*Document extract:*
Usually it means that the computer did not receive a reply packet in
response to some packet it sent to the device.  This could be because
noise disrupted either the packet sent to the device or the reply
packet, or because the device has crashed and isn't sending anything.

>  This
> message is generated after the host hardware was unable to receive proper
> protocol response from a device after THREE BACK-To-BACK ATTEMPTS (assuming
> CERR in EHCI.c is set to 3). This means that this situation is not some
> accidental signal glitch but a fatal condition on the pipe.

Not true.  People have observed conditions where the transaction errors
occurred multiple times in a row (more than three) and then went away.  
There are examples hidden away in the email archives of such
occurrences.  You may be able to find some if you read through the
email exchanges leading up to the commit that introduced the
multiple-retry mechanism.

*Problems and tasks:*
**a.** Reproduce everything in the transaction-error discussion from "Usually it means" down to "on the pipe.", word for word.
**b.** Can you condense the paragraph of the transaction-error discussion that begins "Not true. People have observed" into a short bulleted list that keeps its main points?
**c.** In the transaction-error discussion, what reasons are given for why the computer might not receive a reply packet from the device?
The items that follow were gathered from a separate source.

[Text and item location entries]
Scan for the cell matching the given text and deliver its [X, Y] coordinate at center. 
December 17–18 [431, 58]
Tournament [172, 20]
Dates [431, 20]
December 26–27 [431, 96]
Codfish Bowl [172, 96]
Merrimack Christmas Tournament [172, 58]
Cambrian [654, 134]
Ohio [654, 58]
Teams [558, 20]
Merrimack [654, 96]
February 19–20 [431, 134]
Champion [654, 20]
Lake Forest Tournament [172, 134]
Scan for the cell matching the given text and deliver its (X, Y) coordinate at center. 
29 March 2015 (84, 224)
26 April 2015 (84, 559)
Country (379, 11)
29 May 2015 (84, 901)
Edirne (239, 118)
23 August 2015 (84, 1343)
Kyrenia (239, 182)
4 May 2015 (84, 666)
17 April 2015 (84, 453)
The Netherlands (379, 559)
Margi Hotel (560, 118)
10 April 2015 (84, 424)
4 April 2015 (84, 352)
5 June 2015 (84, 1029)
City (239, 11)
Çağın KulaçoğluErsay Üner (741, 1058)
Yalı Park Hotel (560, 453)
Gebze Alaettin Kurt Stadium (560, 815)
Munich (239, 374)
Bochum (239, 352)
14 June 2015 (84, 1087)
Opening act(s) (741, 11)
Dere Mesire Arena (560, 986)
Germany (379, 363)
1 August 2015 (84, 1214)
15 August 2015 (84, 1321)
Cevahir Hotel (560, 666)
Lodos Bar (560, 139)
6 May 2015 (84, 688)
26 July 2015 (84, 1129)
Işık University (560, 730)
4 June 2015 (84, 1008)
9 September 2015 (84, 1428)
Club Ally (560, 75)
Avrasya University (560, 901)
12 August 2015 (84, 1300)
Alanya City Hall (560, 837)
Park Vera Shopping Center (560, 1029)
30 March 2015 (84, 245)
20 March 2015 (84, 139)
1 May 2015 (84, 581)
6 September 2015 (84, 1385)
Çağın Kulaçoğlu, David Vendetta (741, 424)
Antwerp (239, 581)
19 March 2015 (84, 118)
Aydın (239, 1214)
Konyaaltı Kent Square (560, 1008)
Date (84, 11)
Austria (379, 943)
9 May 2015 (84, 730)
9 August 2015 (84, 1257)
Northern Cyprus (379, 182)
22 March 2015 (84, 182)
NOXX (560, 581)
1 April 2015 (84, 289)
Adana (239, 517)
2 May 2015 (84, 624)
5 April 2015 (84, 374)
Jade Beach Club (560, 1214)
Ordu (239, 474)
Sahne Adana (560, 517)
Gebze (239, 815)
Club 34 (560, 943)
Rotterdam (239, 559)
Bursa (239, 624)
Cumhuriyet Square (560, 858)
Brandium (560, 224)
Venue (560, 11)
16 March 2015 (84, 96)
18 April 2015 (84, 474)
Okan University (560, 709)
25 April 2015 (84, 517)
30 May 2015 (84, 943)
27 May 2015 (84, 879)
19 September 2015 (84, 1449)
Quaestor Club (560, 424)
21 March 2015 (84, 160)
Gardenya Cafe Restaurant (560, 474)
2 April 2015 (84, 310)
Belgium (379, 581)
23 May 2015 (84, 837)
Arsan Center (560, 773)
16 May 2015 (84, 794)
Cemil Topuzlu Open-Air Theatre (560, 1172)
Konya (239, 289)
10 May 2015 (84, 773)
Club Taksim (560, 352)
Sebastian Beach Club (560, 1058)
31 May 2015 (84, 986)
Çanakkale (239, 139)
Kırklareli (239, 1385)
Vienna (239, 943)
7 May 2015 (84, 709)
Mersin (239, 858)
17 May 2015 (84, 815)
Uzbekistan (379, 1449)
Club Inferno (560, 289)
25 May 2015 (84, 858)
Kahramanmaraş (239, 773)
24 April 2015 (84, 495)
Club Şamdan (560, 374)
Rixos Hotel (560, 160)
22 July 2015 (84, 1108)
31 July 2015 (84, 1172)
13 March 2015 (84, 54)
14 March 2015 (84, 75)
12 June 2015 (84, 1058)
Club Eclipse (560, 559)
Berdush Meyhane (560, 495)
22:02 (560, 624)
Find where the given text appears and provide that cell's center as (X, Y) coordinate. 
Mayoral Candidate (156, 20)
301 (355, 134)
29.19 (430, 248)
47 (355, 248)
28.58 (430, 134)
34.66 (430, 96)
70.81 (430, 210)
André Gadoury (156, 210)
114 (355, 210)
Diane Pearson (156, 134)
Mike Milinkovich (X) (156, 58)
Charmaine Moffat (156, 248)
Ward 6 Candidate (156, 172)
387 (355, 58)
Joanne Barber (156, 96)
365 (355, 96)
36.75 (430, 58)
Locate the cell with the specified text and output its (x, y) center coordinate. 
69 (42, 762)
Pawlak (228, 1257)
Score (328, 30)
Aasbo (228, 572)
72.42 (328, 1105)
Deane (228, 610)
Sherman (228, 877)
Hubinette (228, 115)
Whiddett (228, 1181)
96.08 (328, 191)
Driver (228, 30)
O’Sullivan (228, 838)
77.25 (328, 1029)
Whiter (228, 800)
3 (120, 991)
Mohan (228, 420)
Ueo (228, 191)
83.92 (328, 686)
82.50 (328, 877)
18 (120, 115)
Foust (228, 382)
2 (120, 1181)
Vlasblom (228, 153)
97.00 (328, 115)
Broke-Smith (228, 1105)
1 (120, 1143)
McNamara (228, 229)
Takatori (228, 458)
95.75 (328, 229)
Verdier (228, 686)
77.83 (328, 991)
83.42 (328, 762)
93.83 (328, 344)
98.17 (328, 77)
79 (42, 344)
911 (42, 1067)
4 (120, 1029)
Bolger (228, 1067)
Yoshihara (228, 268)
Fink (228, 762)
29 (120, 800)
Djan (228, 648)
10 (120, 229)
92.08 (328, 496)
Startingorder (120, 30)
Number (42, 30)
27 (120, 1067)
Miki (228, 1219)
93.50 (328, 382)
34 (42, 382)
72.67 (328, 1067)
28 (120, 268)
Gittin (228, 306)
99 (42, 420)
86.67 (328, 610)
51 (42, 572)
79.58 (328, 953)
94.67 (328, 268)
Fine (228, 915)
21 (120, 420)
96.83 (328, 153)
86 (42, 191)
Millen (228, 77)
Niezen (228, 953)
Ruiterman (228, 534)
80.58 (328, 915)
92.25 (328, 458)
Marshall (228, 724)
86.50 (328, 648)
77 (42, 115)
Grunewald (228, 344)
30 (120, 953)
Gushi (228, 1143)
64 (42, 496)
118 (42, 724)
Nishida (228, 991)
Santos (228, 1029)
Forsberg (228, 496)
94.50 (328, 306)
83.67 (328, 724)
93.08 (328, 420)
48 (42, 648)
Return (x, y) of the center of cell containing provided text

*Answers for the tasks:*
**a.**
Usually it means that the computer did not receive a reply packet in
response to some packet it sent to the device.  This could be because
noise disrupted either the packet sent to the device or the reply
packet, or because the device has crashed and isn't sending anything.

>  This
> message is generated after the host hardware was unable to receive proper
> protocol response from a device after THREE BACK-To-BACK ATTEMPTS (assuming
> CERR in EHCI.c is set to 3). This means that this situation is not some
> accidental signal glitch but a fatal condition on the pipe.

**b.**
- The claim is incorrect.
- Transaction errors have been seen occurring several times in a row, more than three, and then going away.
- Examples of this are in the email archives.
- Some may turn up in the email exchanges leading up to the commit that introduced the multiple-retry mechanism.

**c.** Noise may have disrupted either the packet sent to the device or the reply packet, or the device may have crashed and stopped sending anything.